SUBANG, TRIBUNCAKRANEWS.COM – Perseteruan hukum antara Kepala Dinas Pendidikan dan Kebudayaan, Heri Sopandi, yang melaporkan dugaan pencemaran nama baik, dan Dr. Maxi sebagai whistleblower dugaan setoran gratifikasi, dinilai telah merugikan citra daerah dan mengganggu stabilitas birokrasi.

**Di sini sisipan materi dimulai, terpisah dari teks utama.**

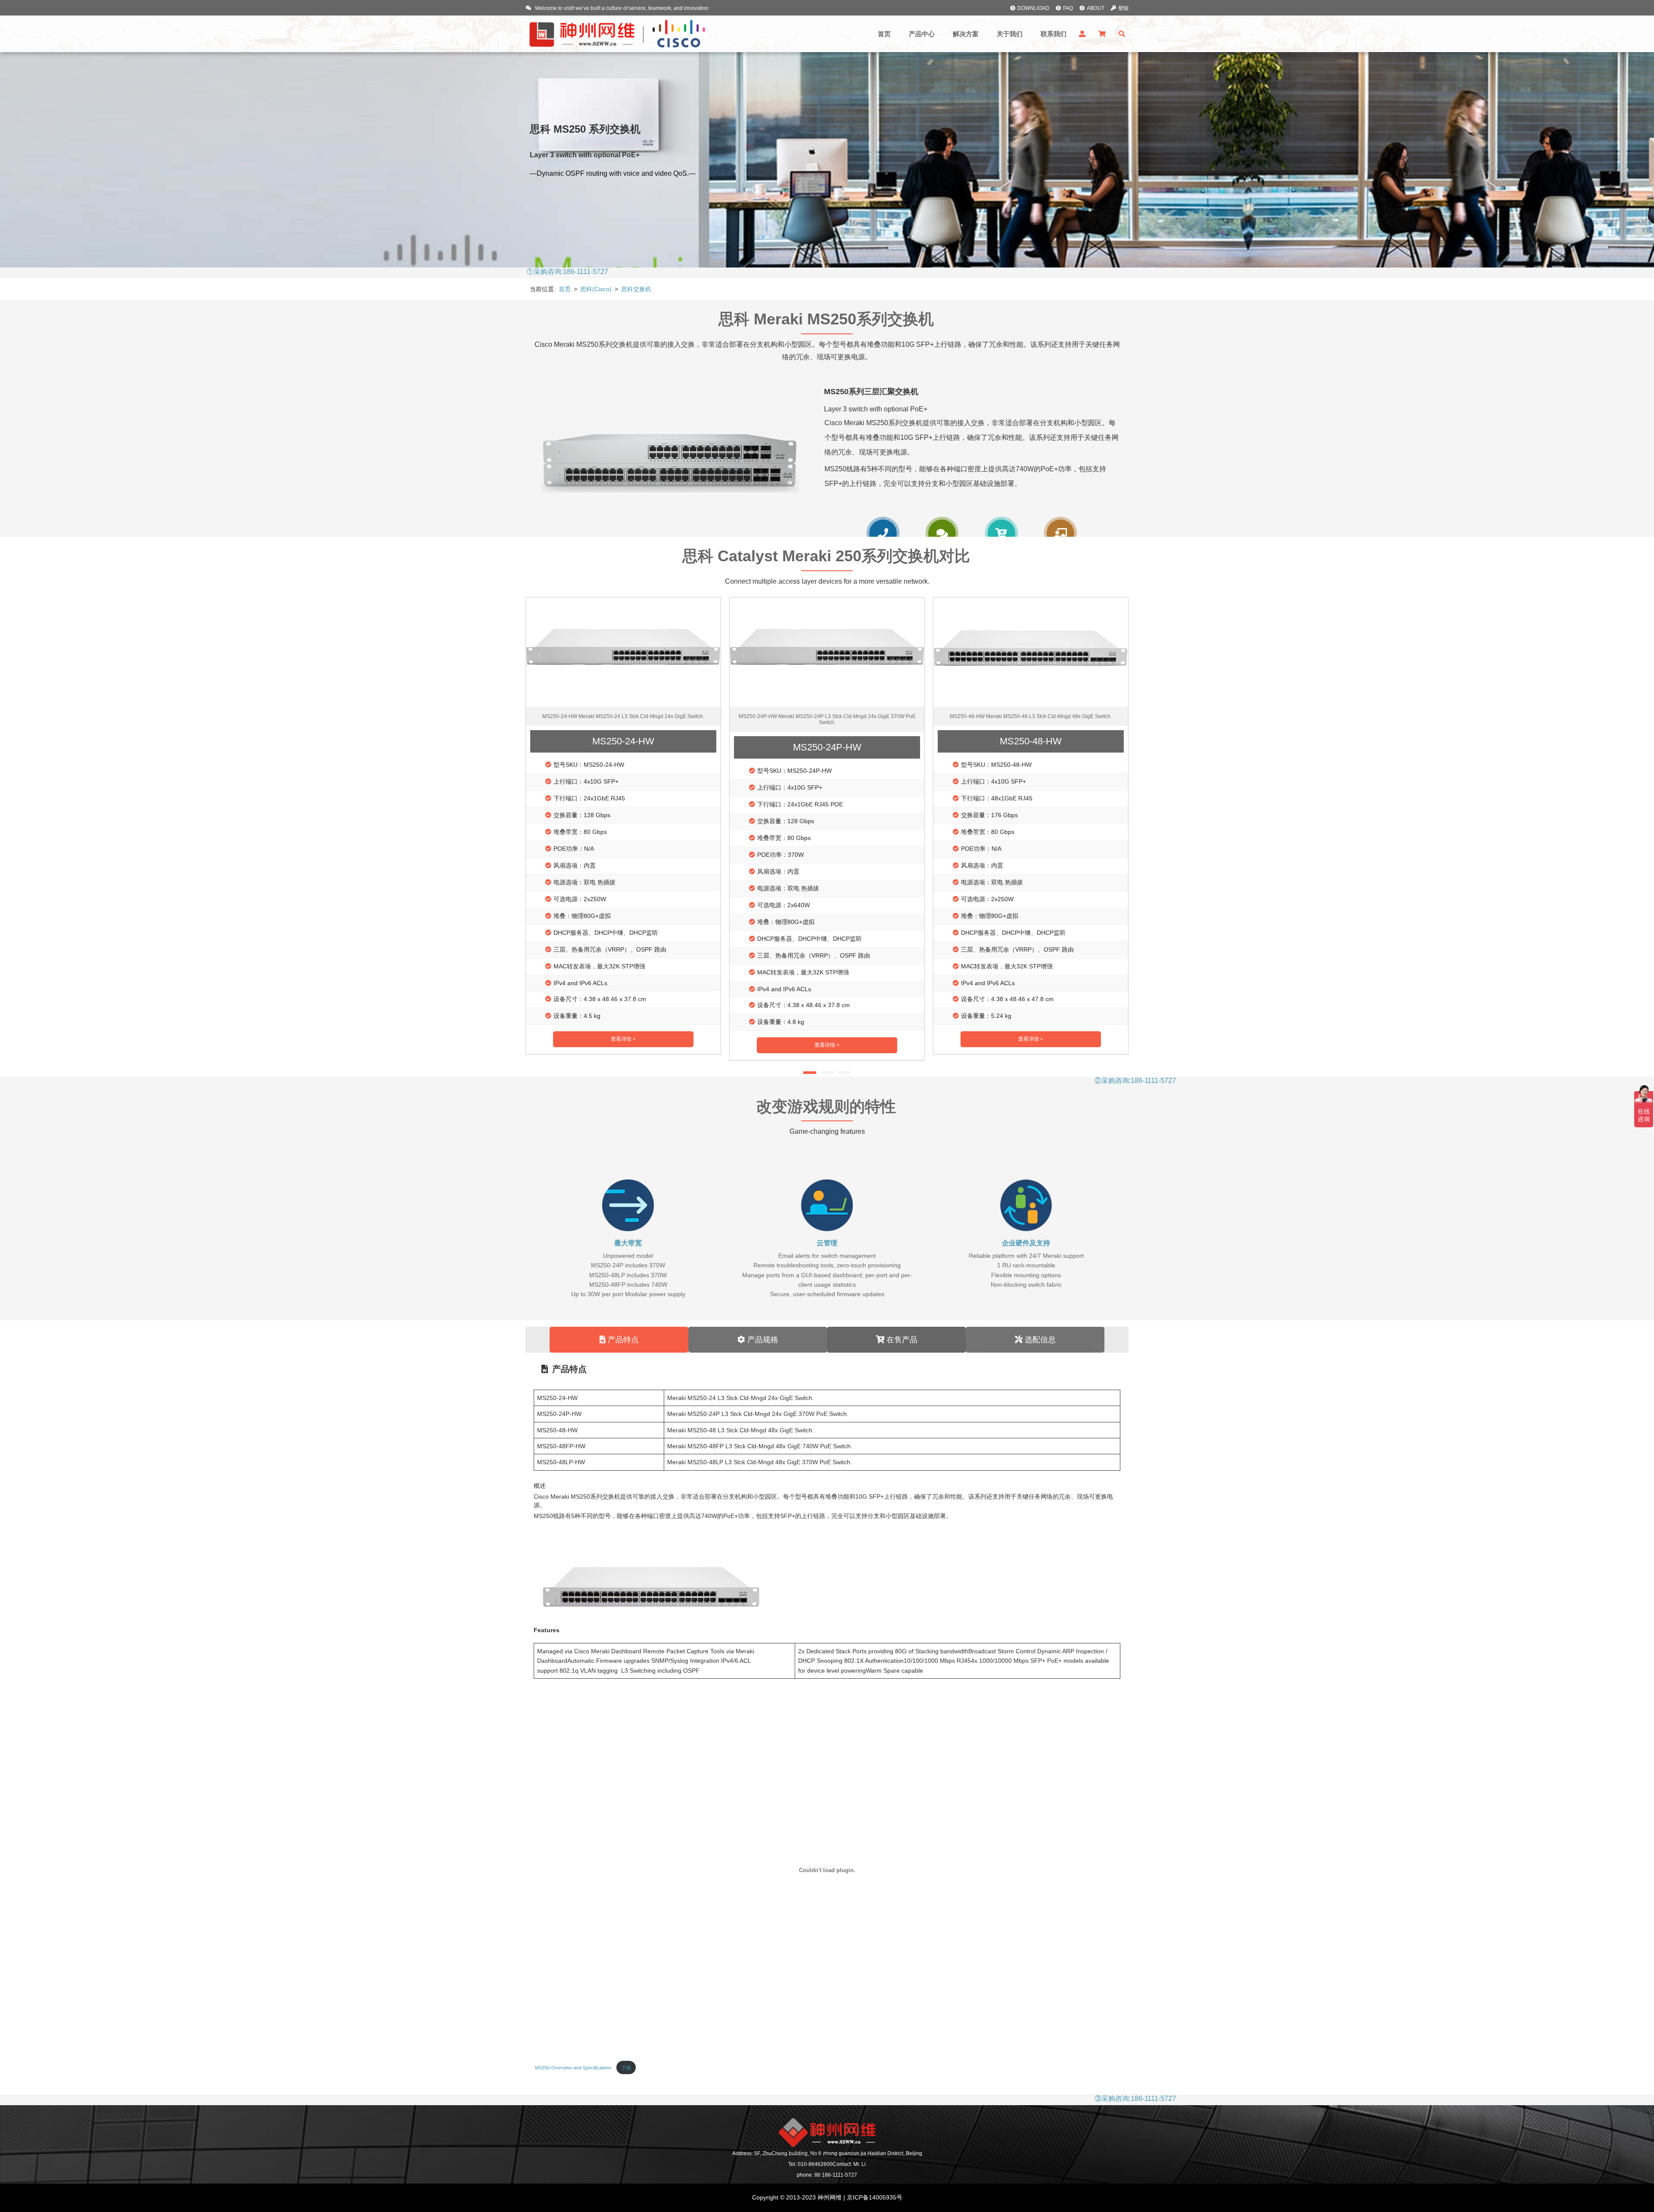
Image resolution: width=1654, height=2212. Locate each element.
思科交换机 (636, 289)
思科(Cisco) (596, 289)
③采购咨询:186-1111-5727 (1367, 2098)
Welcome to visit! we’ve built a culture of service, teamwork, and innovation (621, 8)
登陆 (1123, 8)
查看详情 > (623, 1039)
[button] (1116, 793)
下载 (626, 2067)
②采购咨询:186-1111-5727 (1367, 1080)
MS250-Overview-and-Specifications (573, 2067)
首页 (565, 289)
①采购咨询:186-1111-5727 (799, 271)
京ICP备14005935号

Menyikapi polemik yang kini menjadi sorotan nasional, Anggung Jatmiko, Sekretaris Jenderal Forum Pemerhati Kebijakan Publik (FPKP) Kabupaten Subang, menegaskan bahwa konflik yang kini menjadi bola liar di Aparat Penegak Hukum (APH) ini adalah cerminan kegagalan komunikasi dan kesalahpahaman pejabat dalam menyikapi kritik. FPKP, yang dipimpin oleh Aif Saefulrohman, mendesak agar masalah ini segera diselesaikan melalui jalur islah.
Solusi Sederhana: Duduk Bareng, Bukan Saling Menyerang Emosi
Anggung Jatmiko menyayangkan masalah yang ia anggap "sederhana" ini kini berlarut-larut hingga melibatkan APH dan menjadi perbincangan berita nasional. Ia menilai, inti dari konflik, yang menyangkut kebijakan rotasi mutasi, pemerasan, dan gratifikasi, bisa diakhiri dengan mediasi.
"Sebenarnya masalah ini bisa diselesaikan dengan duduk bareng... Tidak harus memblow up. Bukan saling sambut menyerang dengan emosi mengadukan ke polisi, terlebih sampai melaporkan wartawan dengan alasan pencemaran nama baik," ujar Anggung Jatmiko.
Ia menegaskan bahwa langkah terbaik yang seharusnya dilakukan oleh pimpinan daerah—yaitu Bupati Reynaldi—adalah memanggil kedua ASN tersebut (Dr. Maxi dan Heri Sopandi) untuk menyelesaikan masalah secara internal di awal.
"Bukan memberikan pernyataan yang semakin panas buat gaduh masyarakat. Saya kira kalau [konflik] ini ditangani dengan duduk bersama, bisa diselesaikan dengan baik dan ada solusi yang terbaik," tambahnya.
Anggung Jatmiko mengkhawatirkan bahwa dengan konflik yang sudah masuk ke ranah hukum, masing-masing pihak kini hanya akan fokus pada pembenaran diri. Akibatnya, substansi masalah utama (gratifikasi, pemerasan, penyalahgunaan jabatan, dan kebijakan bobrok) menjadi terabaikan.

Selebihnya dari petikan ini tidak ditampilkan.